Hallucination Detector

Project summary

Building on our ICLR 2025 oral paper "Do I Know This Entity? Knowledge Awareness and Hallucinations in Language Models," developed during MATS, we propose to advance the detection and mitigation of factual hallucinations in open-ended text generation. Our previous work identified internal representations in language models that encode knowledge awareness about entities (people’s names, movies, songs…), and demonstrated their causal relationship to hallucinatory behaviors. We now aim to develop robust, generalizable methods for detecting factual inaccuracies in open-ended generations.

How will this funding be used?

The funding will primarily be used to pay for compute (API credits & GPU time). A portion ($1.2K) will also reimburse previous research costs that we've personally covered to maintain research continuity.

Who is on your team? What's your track record on similar projects?

Oscar Balcells Obeso is a Master's student at ETH Zurich and MATS 2025 scholar advised by Neel Nanda. His previous research includes Refusal is Mediated by a Single Direction (NeurIPS 2024) and Do I Know this Entity? Knowledge Awareness and Hallucinations in Language Models (ICLR 2025 Oral).
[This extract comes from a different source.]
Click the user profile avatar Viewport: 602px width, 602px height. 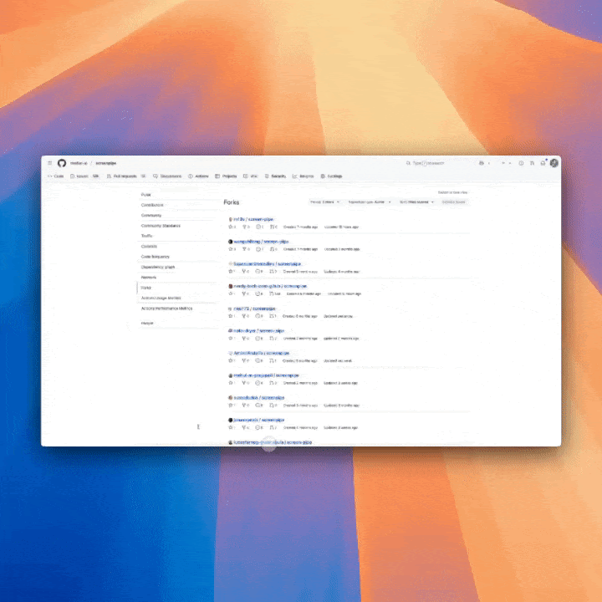(x=554, y=163)
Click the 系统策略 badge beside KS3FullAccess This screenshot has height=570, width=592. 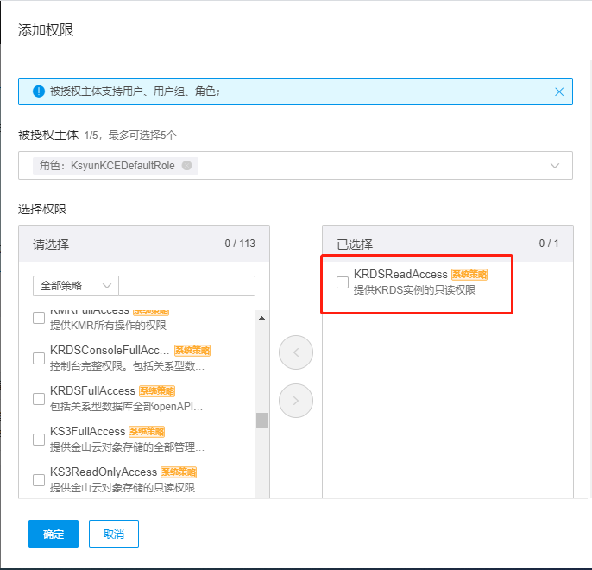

Javier is a Research Engineer at the Barcelona Supercomputing Center and fellow MATS 2025 scholar advised by Neel Nanda. He's the author of Do I Know this Entity? Knowledge Awareness and Hallucinations in Language Models and has overall more than 10 first-author publications in leading NLP conferences such as ICLR, ACL and EMNLP (https://scholar.google.com/citations?user=ZNsw8ZUAAAAJ&hl=es). His industry experience includes research internships at Meta (FAIR), Apple's Machine Translation team, and Amazon's Books Science division. Javier holds a BSc in Electronic Engineering and an MSc in Data Science.

How much money have you raised in the last 12 months, and from where?

We received a 4-month grant from the Long-Term Future Fund (LTFF) in September 2024 that funded our participation in the MATS extension program.